Task to carry out
In the data that follows, count the lines in which the word "computer" occurs, and report that figure alone.

━━━ Task data ━━━

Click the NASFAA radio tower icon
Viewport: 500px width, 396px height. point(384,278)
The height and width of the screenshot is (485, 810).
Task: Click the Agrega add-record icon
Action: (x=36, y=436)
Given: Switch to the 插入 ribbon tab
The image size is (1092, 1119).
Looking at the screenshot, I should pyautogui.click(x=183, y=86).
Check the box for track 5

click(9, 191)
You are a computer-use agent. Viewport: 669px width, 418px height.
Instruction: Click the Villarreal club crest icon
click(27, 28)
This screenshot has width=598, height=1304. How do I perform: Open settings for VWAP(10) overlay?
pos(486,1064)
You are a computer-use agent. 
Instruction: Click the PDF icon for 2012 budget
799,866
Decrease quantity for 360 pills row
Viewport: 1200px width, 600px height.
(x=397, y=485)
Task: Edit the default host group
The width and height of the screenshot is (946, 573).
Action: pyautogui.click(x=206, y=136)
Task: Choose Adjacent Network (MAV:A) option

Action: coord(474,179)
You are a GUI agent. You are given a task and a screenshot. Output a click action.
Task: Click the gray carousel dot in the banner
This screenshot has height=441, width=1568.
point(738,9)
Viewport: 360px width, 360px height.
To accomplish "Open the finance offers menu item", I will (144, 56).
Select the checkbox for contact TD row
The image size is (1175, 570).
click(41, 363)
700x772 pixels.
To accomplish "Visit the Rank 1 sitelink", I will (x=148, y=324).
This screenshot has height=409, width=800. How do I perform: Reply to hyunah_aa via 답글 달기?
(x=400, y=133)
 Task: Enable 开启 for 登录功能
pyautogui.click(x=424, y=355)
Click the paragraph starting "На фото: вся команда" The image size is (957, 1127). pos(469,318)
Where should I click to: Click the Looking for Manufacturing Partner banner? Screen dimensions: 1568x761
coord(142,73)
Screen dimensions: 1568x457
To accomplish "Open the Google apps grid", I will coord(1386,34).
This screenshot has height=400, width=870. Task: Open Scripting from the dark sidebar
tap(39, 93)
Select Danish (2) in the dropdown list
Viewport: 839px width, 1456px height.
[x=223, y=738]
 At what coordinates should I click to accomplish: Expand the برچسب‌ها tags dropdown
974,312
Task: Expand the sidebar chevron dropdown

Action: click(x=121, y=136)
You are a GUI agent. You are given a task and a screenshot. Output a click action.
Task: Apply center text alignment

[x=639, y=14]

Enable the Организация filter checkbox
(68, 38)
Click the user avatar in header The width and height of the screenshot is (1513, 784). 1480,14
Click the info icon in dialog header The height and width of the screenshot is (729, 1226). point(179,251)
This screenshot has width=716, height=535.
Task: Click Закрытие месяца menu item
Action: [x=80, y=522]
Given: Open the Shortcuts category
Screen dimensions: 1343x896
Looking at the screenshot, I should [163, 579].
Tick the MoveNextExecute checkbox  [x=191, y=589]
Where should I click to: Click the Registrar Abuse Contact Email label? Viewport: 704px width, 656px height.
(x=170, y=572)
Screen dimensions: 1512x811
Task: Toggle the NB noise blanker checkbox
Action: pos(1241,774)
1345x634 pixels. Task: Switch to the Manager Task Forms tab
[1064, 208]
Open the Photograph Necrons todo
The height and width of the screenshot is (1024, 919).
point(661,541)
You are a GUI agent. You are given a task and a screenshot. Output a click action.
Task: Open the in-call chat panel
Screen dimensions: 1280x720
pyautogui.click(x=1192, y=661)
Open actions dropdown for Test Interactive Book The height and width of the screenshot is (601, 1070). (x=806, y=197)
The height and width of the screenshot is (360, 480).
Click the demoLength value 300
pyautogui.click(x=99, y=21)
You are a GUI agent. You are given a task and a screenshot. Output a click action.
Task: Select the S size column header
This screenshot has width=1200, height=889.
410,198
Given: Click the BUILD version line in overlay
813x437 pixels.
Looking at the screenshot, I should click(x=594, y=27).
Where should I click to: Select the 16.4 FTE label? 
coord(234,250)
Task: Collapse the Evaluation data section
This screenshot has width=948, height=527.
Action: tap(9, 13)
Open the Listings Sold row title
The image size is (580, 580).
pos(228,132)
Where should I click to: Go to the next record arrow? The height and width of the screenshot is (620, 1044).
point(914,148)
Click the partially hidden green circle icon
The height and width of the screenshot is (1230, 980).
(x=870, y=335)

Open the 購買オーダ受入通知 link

━━━

Expected answer
2